===== Passage given =====
- Born: Middlesboro, Kentucky, U.S.
- Education: Florida State University Florida Institute of Technology
- Occupations: Writer; poet; painter;
- Writing career
- Pen name: Lee Crittenden, Lena Crittenden
- Genre: speculative fiction
- Website: lelaebuis.wordpress.com

= Lela E. Buis =

American writer

Lela E. Buis is an American speculative fiction writer, playwright, poet and artist who was born in Middlesboro, KY. She graduated from Florida State University (FSU) and the Florida Institute of Technology, and worked in engineering for a number of years at Kennedy Space Center in Cape Canaveral, Florida. She currently resides in Tennessee.

==Background==
Lela E. Buis was born the elder of two daughters of Joseph N. and Lena Grace Buis. When Joe was discharged from the army after World War II, the couple took ownership of a Century Farm in Claiborne County, Tennessee. Lela Buis attended Claiborne County High School, and as a child was active in farm related organizations such as 4-H clubs. At FSU she worked in research on Computer Assisted Instruction was a member of the Alpha Lambda Delta and Phi Kappa Phi honor societies and was active in Yoshukai Karate. She performed with the Florida State University Dance Theatre, and from 1983 served as president of the Titusville, Florida, non-profit Community Dance Theater. From 2001 to 2003, she was active in the Brevard Playwrights Workshop. In the East Tennessee area, Buis marketed her art and writing at local arts festivals.
=====
Prompt 1 ▸ Return the part of the Lela E. Buis biography from "Lela E. Buis is" up to and including "resides in Tennessee.", copied word for word.
The biography of Lela E. Buis and the records have no connection to each other.
===== Listed records =====
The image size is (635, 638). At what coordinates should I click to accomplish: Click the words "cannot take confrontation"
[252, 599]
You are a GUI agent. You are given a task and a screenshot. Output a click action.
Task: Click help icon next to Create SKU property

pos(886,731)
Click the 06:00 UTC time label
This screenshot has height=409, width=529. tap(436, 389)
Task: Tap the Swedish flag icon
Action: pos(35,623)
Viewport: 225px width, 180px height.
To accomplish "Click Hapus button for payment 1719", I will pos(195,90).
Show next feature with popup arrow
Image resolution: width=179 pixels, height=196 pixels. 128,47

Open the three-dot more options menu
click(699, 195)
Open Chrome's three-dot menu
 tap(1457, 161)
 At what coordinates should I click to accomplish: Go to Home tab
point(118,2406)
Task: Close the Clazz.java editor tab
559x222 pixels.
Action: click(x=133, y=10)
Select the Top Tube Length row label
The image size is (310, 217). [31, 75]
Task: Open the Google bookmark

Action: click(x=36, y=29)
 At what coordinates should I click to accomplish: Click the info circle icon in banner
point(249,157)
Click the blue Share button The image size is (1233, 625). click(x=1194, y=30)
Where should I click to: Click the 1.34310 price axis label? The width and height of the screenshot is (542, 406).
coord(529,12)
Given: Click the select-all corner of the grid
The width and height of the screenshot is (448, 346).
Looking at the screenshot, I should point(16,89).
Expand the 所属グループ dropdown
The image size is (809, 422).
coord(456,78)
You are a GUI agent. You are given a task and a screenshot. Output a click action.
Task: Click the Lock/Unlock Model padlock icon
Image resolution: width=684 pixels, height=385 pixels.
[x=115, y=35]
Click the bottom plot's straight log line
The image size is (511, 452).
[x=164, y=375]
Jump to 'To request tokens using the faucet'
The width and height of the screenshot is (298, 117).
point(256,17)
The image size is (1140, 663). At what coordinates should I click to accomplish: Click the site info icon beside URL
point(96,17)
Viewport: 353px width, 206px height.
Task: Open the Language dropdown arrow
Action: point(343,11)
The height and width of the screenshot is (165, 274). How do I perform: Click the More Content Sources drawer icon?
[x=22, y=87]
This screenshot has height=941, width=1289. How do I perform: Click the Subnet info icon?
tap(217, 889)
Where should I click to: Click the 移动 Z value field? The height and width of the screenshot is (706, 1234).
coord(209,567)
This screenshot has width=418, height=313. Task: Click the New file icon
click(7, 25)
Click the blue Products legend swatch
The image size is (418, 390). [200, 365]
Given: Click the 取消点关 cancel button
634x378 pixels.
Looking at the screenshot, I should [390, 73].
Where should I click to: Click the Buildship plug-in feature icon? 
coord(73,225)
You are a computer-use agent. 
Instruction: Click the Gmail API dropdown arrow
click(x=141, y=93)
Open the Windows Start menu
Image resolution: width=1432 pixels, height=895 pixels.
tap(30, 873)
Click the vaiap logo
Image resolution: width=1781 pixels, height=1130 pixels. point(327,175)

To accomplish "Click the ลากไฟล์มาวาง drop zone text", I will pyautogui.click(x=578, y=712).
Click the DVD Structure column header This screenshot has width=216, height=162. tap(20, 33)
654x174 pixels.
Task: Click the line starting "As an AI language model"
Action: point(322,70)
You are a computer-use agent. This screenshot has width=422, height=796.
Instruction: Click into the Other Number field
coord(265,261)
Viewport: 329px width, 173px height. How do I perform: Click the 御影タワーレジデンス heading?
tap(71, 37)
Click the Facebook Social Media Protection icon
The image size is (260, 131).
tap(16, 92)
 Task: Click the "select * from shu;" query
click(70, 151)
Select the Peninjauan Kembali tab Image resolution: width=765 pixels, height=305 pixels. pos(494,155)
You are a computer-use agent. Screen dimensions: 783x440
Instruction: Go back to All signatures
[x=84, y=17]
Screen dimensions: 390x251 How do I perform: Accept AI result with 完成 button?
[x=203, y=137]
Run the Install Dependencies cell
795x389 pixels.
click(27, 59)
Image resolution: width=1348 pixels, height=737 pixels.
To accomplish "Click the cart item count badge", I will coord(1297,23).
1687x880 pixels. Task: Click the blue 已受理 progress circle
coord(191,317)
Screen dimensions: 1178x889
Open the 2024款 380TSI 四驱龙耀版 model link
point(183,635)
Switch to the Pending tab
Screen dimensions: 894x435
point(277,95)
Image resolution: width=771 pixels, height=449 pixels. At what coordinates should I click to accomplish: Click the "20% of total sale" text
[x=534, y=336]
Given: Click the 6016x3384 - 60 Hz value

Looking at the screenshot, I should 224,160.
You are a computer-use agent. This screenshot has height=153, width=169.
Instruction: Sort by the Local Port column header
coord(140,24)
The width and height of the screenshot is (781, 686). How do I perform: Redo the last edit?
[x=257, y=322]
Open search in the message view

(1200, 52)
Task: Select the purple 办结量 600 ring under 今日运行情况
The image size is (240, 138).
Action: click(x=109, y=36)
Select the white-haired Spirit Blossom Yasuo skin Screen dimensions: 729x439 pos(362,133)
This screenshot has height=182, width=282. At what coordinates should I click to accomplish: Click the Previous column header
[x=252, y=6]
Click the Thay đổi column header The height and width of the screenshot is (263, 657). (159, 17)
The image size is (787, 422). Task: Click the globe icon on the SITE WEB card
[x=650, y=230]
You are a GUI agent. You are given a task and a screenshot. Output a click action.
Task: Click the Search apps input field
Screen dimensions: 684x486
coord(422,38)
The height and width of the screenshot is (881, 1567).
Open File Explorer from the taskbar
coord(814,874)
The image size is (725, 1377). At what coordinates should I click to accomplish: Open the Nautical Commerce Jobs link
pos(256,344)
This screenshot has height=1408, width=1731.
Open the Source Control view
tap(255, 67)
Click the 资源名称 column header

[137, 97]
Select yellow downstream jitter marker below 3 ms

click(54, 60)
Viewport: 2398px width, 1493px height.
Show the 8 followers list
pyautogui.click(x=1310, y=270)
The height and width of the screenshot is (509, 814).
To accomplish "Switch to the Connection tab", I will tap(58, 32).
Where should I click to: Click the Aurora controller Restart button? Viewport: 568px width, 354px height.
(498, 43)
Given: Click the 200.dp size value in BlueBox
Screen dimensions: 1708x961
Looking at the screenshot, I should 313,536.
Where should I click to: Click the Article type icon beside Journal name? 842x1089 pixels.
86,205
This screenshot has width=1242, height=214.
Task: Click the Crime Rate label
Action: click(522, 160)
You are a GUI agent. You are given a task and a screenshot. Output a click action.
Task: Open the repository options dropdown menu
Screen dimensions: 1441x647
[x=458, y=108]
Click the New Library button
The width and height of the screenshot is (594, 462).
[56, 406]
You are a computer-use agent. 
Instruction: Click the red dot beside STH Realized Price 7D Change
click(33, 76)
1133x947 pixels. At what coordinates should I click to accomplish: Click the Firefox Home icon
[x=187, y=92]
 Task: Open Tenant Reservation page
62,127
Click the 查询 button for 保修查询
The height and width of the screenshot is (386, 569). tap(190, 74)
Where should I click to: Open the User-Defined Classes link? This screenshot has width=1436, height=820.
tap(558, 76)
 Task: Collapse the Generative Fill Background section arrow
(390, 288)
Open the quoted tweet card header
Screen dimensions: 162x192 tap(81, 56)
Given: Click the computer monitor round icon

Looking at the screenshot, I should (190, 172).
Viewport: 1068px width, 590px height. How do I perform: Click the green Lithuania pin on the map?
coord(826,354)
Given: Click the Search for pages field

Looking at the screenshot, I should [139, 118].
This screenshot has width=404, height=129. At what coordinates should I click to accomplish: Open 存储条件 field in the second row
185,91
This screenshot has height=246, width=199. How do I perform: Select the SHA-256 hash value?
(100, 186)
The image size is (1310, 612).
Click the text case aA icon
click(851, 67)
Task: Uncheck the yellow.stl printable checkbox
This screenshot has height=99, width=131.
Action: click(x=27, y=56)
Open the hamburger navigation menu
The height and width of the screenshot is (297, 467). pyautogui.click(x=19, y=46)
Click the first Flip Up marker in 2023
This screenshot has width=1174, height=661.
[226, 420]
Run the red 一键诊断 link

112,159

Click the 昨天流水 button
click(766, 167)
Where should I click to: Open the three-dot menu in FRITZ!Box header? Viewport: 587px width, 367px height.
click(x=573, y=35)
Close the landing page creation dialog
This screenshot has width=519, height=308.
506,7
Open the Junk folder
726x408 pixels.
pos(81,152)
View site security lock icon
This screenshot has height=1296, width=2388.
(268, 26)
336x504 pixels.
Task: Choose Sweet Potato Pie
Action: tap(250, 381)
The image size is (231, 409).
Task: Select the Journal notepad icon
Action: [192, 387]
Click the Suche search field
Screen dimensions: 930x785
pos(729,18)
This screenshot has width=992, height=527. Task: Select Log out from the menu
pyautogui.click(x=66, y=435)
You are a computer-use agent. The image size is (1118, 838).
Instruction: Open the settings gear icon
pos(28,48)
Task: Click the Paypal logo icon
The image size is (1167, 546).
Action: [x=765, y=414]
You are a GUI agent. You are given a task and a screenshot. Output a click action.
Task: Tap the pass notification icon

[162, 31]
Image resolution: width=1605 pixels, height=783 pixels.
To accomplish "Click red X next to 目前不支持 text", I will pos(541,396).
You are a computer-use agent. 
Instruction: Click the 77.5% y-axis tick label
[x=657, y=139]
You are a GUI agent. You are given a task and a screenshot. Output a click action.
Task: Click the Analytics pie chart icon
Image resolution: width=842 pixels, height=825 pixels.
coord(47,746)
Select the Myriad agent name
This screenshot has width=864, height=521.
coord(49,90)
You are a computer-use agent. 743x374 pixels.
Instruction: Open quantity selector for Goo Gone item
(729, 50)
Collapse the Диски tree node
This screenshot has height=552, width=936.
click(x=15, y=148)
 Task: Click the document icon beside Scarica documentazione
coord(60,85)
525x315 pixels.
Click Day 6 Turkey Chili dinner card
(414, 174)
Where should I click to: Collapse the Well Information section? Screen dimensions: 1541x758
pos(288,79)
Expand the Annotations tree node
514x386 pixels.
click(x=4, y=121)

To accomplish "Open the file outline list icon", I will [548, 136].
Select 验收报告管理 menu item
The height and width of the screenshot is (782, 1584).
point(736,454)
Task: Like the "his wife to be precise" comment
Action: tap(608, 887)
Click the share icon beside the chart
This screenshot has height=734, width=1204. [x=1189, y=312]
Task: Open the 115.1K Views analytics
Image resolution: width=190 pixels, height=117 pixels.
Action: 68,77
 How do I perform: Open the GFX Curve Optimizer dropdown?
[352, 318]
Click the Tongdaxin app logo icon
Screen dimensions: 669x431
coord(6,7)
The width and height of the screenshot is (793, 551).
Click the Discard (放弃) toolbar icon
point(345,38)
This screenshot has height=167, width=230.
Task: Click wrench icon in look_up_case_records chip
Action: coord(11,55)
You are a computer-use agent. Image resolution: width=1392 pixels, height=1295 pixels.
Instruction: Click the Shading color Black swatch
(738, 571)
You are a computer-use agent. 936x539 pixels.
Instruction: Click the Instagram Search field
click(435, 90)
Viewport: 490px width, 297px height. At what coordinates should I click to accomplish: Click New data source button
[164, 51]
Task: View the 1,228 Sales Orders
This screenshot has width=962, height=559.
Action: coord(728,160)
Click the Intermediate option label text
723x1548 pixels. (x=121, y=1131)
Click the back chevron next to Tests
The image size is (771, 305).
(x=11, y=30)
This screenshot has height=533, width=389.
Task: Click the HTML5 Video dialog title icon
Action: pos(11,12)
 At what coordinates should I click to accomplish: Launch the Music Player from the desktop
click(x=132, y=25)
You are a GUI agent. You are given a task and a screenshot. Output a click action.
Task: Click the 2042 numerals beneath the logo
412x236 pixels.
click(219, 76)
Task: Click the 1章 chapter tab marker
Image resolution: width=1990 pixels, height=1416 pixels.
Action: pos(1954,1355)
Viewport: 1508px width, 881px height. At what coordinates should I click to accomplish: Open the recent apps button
=====
Prompt 2 ▸ Edit the records from the first line up to and including the line with "pos(886,731)", replacing "help icon" with "question mark icon" and leaving everything else unchanged. Give only those lines.

Reply 1 ▸
Lela E. Buis is an American speculative fiction writer, playwright, poet and artist who was born in Middlesboro, KY. She graduated from Florida State University (FSU) and the Florida Institute of Technology, and worked in engineering for a number of years at Kennedy Space Center in Cape Canaveral, Florida. She currently resides in Tennessee.

Reply 2 ▸
The image size is (635, 638). At what coordinates should I click to accomplish: Click the words "cannot take confrontation"
[252, 599]
You are a GUI agent. You are given a task and a screenshot. Output a click action.
Task: Click question mark icon next to Create SKU property

pos(886,731)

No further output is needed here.